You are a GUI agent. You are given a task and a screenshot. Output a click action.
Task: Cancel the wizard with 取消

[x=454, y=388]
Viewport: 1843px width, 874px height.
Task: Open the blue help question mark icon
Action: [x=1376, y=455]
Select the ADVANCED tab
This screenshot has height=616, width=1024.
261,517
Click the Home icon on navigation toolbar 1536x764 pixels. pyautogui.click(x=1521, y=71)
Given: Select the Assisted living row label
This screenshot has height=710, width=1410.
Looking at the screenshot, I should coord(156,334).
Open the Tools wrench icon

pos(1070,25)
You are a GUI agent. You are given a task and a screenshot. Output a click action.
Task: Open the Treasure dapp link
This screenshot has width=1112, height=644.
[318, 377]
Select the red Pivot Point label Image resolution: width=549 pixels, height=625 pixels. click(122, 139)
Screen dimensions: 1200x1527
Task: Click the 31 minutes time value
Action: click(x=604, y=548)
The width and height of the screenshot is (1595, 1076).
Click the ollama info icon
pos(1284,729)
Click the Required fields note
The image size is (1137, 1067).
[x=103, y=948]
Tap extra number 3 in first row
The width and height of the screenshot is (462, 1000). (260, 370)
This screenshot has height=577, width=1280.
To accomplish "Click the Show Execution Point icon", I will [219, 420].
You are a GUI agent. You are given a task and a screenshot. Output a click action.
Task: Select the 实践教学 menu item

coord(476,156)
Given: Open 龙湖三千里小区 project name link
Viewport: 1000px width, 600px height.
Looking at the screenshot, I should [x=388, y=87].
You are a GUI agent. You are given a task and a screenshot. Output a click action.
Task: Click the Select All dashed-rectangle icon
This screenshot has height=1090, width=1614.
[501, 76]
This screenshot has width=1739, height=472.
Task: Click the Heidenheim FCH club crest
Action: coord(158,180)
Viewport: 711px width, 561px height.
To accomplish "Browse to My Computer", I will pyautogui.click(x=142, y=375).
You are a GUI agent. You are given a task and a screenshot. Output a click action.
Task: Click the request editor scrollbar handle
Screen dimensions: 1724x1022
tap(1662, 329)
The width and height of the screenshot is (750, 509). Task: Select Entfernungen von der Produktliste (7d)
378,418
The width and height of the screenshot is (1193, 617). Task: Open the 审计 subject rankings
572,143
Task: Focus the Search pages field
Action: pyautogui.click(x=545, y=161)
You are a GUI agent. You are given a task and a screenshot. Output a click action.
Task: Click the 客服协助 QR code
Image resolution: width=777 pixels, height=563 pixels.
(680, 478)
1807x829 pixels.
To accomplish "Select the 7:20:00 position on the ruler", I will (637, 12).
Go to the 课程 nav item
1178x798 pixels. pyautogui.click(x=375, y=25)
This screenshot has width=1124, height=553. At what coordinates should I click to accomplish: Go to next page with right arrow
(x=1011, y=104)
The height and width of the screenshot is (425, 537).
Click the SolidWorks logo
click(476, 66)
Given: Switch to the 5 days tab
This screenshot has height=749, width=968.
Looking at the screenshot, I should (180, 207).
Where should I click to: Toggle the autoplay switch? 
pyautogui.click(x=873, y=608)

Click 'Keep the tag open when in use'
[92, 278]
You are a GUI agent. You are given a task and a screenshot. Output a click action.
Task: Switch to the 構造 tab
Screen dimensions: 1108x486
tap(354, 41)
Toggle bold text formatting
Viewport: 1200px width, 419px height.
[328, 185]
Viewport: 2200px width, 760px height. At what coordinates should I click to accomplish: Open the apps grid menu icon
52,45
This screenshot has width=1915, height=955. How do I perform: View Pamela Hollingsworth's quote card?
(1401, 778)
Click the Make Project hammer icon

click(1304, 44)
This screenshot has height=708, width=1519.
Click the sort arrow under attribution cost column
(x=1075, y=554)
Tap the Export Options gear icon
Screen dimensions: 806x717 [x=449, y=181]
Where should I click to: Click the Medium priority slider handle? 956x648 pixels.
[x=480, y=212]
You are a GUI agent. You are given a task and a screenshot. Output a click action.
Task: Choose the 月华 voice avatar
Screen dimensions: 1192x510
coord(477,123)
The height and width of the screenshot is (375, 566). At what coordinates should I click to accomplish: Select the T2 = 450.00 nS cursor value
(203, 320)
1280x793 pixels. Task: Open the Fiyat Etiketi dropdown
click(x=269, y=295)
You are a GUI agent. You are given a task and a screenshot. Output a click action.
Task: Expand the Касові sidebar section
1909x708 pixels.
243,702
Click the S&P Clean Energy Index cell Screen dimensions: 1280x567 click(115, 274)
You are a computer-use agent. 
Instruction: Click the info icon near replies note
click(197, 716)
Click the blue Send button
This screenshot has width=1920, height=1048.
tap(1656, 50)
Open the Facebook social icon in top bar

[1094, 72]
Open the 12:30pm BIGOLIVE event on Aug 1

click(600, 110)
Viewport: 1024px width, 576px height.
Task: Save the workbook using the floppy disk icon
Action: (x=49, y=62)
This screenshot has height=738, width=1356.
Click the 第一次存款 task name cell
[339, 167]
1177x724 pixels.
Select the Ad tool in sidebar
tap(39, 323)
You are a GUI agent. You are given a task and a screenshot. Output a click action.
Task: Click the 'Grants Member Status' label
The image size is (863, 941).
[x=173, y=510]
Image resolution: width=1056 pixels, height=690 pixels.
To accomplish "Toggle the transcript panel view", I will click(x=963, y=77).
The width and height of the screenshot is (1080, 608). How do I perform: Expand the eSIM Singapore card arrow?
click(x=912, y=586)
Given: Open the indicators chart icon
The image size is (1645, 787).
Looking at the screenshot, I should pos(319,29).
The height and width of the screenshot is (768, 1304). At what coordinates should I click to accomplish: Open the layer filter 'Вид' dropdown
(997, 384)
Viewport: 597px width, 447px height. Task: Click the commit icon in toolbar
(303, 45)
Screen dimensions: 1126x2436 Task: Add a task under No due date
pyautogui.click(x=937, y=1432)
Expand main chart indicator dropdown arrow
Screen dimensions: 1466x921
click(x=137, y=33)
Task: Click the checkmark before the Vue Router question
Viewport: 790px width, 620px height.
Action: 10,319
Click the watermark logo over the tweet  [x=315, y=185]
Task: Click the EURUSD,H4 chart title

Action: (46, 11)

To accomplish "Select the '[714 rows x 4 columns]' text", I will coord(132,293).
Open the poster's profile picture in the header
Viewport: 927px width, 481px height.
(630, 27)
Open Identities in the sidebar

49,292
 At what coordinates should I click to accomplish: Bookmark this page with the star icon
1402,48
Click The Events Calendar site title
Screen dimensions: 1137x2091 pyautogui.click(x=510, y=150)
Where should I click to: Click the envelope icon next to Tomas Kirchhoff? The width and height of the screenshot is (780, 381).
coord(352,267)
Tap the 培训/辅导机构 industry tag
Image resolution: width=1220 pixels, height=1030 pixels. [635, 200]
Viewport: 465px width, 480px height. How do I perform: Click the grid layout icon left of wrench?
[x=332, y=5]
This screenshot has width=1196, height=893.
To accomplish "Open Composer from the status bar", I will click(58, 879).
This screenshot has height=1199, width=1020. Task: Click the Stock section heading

> [PROBLEM]: Output the material above, all of it, exactly.

> [SOLUTION TO THIS PROBLEM]:
You are a GUI agent. You are given a task and a screenshot. Output a click action.
Task: Cancel the wizard with 取消

[x=454, y=388]
Viewport: 1843px width, 874px height.
Task: Open the blue help question mark icon
Action: [x=1376, y=455]
Select the ADVANCED tab
This screenshot has height=616, width=1024.
261,517
Click the Home icon on navigation toolbar 1536x764 pixels. pyautogui.click(x=1521, y=71)
Given: Select the Assisted living row label
This screenshot has height=710, width=1410.
Looking at the screenshot, I should coord(156,334).
Open the Tools wrench icon

pos(1070,25)
You are a GUI agent. You are given a task and a screenshot. Output a click action.
Task: Open the Treasure dapp link
This screenshot has width=1112, height=644.
[318, 377]
Select the red Pivot Point label Image resolution: width=549 pixels, height=625 pixels. click(122, 139)
Screen dimensions: 1200x1527
Task: Click the 31 minutes time value
Action: click(x=604, y=548)
The width and height of the screenshot is (1595, 1076).
Click the ollama info icon
pos(1284,729)
Click the Required fields note
The image size is (1137, 1067).
[x=103, y=948]
Tap extra number 3 in first row
The width and height of the screenshot is (462, 1000). (260, 370)
This screenshot has height=577, width=1280.
To accomplish "Click the Show Execution Point icon", I will [219, 420].
You are a GUI agent. You are given a task and a screenshot. Output a click action.
Task: Select the 实践教学 menu item

coord(476,156)
Given: Open 龙湖三千里小区 project name link
Viewport: 1000px width, 600px height.
Looking at the screenshot, I should [x=388, y=87].
You are a GUI agent. You are given a task and a screenshot. Output a click action.
Task: Click the Select All dashed-rectangle icon
This screenshot has height=1090, width=1614.
[501, 76]
This screenshot has width=1739, height=472.
Task: Click the Heidenheim FCH club crest
Action: coord(158,180)
Viewport: 711px width, 561px height.
To accomplish "Browse to My Computer", I will pyautogui.click(x=142, y=375).
You are a GUI agent. You are given a task and a screenshot. Output a click action.
Task: Click the request editor scrollbar handle
Screen dimensions: 1724x1022
tap(1662, 329)
The width and height of the screenshot is (750, 509). Task: Select Entfernungen von der Produktliste (7d)
378,418
The width and height of the screenshot is (1193, 617). Task: Open the 审计 subject rankings
572,143
Task: Focus the Search pages field
Action: pyautogui.click(x=545, y=161)
You are a GUI agent. You are given a task and a screenshot. Output a click action.
Task: Click the 客服协助 QR code
Image resolution: width=777 pixels, height=563 pixels.
(680, 478)
1807x829 pixels.
To accomplish "Select the 7:20:00 position on the ruler", I will (637, 12).
Go to the 课程 nav item
1178x798 pixels. pyautogui.click(x=375, y=25)
This screenshot has width=1124, height=553. At what coordinates should I click to accomplish: Go to next page with right arrow
(x=1011, y=104)
The height and width of the screenshot is (425, 537).
Click the SolidWorks logo
click(476, 66)
Given: Switch to the 5 days tab
This screenshot has height=749, width=968.
Looking at the screenshot, I should (180, 207).
Where should I click to: Toggle the autoplay switch? 
pyautogui.click(x=873, y=608)

Click 'Keep the tag open when in use'
[92, 278]
You are a GUI agent. You are given a task and a screenshot. Output a click action.
Task: Switch to the 構造 tab
Screen dimensions: 1108x486
tap(354, 41)
Toggle bold text formatting
Viewport: 1200px width, 419px height.
[328, 185]
Viewport: 2200px width, 760px height. At what coordinates should I click to accomplish: Open the apps grid menu icon
52,45
This screenshot has width=1915, height=955. How do I perform: View Pamela Hollingsworth's quote card?
(1401, 778)
Click the Make Project hammer icon

click(1304, 44)
This screenshot has height=708, width=1519.
Click the sort arrow under attribution cost column
(x=1075, y=554)
Tap the Export Options gear icon
Screen dimensions: 806x717 [x=449, y=181]
Where should I click to: Click the Medium priority slider handle? 956x648 pixels.
[x=480, y=212]
You are a GUI agent. You are given a task and a screenshot. Output a click action.
Task: Choose the 月华 voice avatar
Screen dimensions: 1192x510
coord(477,123)
The height and width of the screenshot is (375, 566). At what coordinates should I click to accomplish: Select the T2 = 450.00 nS cursor value
(203, 320)
1280x793 pixels. Task: Open the Fiyat Etiketi dropdown
click(x=269, y=295)
You are a GUI agent. You are given a task and a screenshot. Output a click action.
Task: Expand the Касові sidebar section
1909x708 pixels.
243,702
Click the S&P Clean Energy Index cell Screen dimensions: 1280x567 click(115, 274)
You are a computer-use agent. 
Instruction: Click the info icon near replies note
click(197, 716)
Click the blue Send button
This screenshot has width=1920, height=1048.
tap(1656, 50)
Open the Facebook social icon in top bar

[1094, 72]
Open the 12:30pm BIGOLIVE event on Aug 1

click(600, 110)
Viewport: 1024px width, 576px height.
Task: Save the workbook using the floppy disk icon
Action: (x=49, y=62)
This screenshot has height=738, width=1356.
Click the 第一次存款 task name cell
[339, 167]
1177x724 pixels.
Select the Ad tool in sidebar
tap(39, 323)
You are a GUI agent. You are given a task and a screenshot. Output a click action.
Task: Click the 'Grants Member Status' label
The image size is (863, 941).
[x=173, y=510]
Image resolution: width=1056 pixels, height=690 pixels.
To accomplish "Toggle the transcript panel view", I will click(x=963, y=77).
The width and height of the screenshot is (1080, 608). How do I perform: Expand the eSIM Singapore card arrow?
click(x=912, y=586)
Given: Open the indicators chart icon
The image size is (1645, 787).
Looking at the screenshot, I should pos(319,29).
The height and width of the screenshot is (768, 1304). At what coordinates should I click to accomplish: Open the layer filter 'Вид' dropdown
(997, 384)
Viewport: 597px width, 447px height. Task: Click the commit icon in toolbar
(303, 45)
Screen dimensions: 1126x2436 Task: Add a task under No due date
pyautogui.click(x=937, y=1432)
Expand main chart indicator dropdown arrow
Screen dimensions: 1466x921
click(x=137, y=33)
Task: Click the checkmark before the Vue Router question
Viewport: 790px width, 620px height.
Action: 10,319
Click the watermark logo over the tweet  [x=315, y=185]
Task: Click the EURUSD,H4 chart title

Action: (46, 11)

To accomplish "Select the '[714 rows x 4 columns]' text", I will coord(132,293).
Open the poster's profile picture in the header
Viewport: 927px width, 481px height.
(630, 27)
Open Identities in the sidebar

49,292
 At what coordinates should I click to accomplish: Bookmark this page with the star icon
1402,48
Click The Events Calendar site title
Screen dimensions: 1137x2091 pyautogui.click(x=510, y=150)
Where should I click to: Click the envelope icon next to Tomas Kirchhoff? The width and height of the screenshot is (780, 381).
coord(352,267)
Tap the 培训/辅导机构 industry tag
Image resolution: width=1220 pixels, height=1030 pixels. [635, 200]
Viewport: 465px width, 480px height. How do I perform: Click the grid layout icon left of wrench?
[x=332, y=5]
This screenshot has width=1196, height=893.
To accomplish "Open Composer from the status bar", I will click(58, 879).
This screenshot has height=1199, width=1020. Task: Click the Stock section heading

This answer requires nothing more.